Thu, 11/12/2008 - 11:59
A sharp spike in investor risk aversion had a significant impact on hedge funds investing the emerging markets in the most recent quarter, according to Hedge Fund Research.
The HFRI Emerging Markets (Total) Index declined nearly 29 per cent in the four-month period ending 31 October.
Mirroring trends across the global hedge fund industry, investors redeemed over USD5.2bn in capital from funds investing in emerging markets.
When performance-based asset losses are included, capital invested in emerging markets hedge funds fell over 33 per cent to under USD75bn, less than five per cent of all hedge fund capital and an absolute level not seen since end of 2006.
Total capital invested in hedge funds globally has fallen by 19 per cent over the same four-month period ending October.
Asset declines were widespread across all emerging market regions and strategies, but the most severe losses were in equity hedge funds, in which assets fell by over USD23bn, and in funds focused on Russia & Eastern Europe, in which assets fell by over USD12bn.
While emerging markets hedge funds have declined over 34 per cent over the last 12 months, the losses have still not exceeded the losses from the financial crisis of 1997-98, at which time emerging markets hedge funds declined over 43 per cent, says Hedge Fund Research.
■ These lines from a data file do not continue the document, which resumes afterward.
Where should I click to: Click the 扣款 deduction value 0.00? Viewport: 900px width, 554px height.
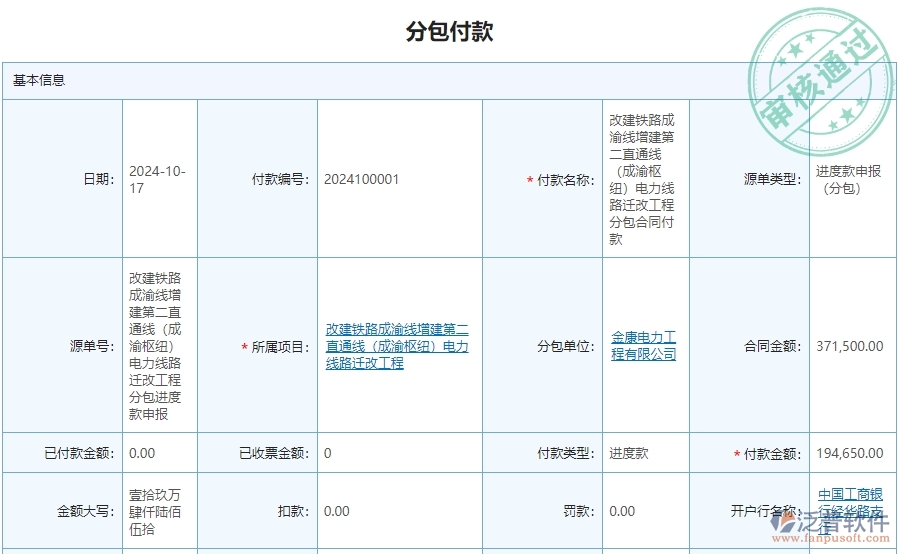(337, 511)
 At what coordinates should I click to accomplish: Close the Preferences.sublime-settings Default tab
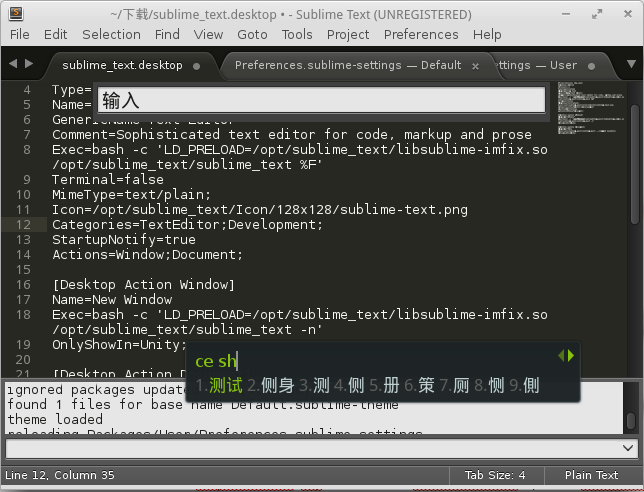coord(476,66)
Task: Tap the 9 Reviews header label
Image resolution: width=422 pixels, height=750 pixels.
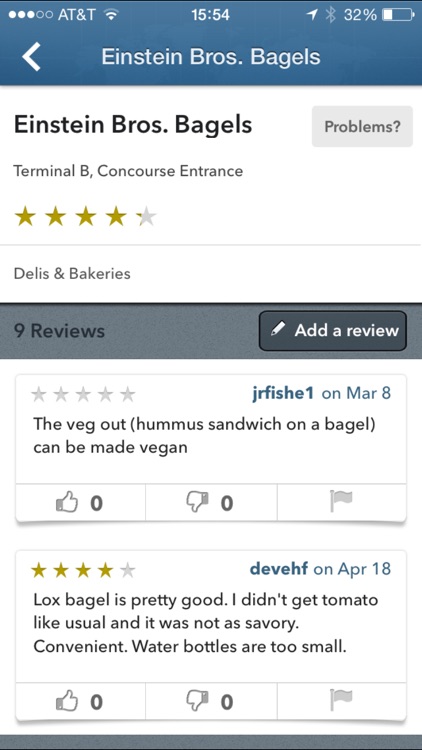Action: click(x=59, y=331)
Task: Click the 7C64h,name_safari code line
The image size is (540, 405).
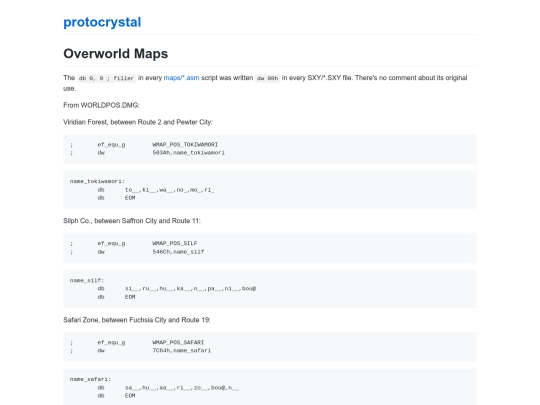Action: click(x=181, y=351)
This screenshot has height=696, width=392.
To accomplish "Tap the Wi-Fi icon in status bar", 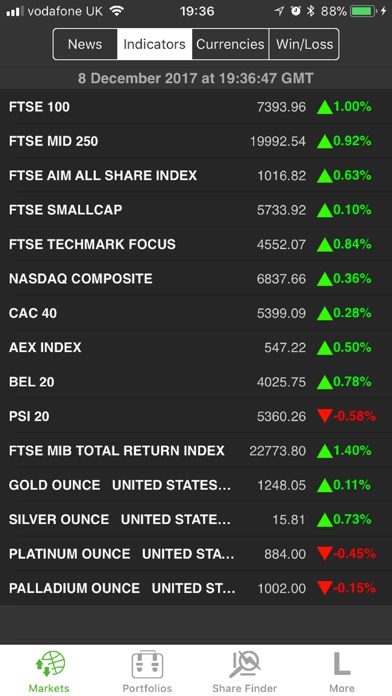I will (x=117, y=11).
The recent results contrast sharply with prior years, with 2007 ending a four-year period in which hedge funds investing in emerging markets posted annualized gains of better than 25 per cent, making it the best performing hedge fund strategy over that time.
Even inclusive of the 2008 losses, many emerging markets regions continue to show intermediate gains.
Despite a decline of nearly 50 per cent for the year, the HFRI Emerging Markets: Russia/Eastern Europe Index has produced an annualized gain of 13.4 per cent (87.5 per cent cumulatively) over the past five years, far in excess of the 0.3 per cent (1.3 per cent cumulatively) gain for the S&P 500.
Funds investing in Asia (ex-Japan), Latin America and the Middle East show similar return profiles.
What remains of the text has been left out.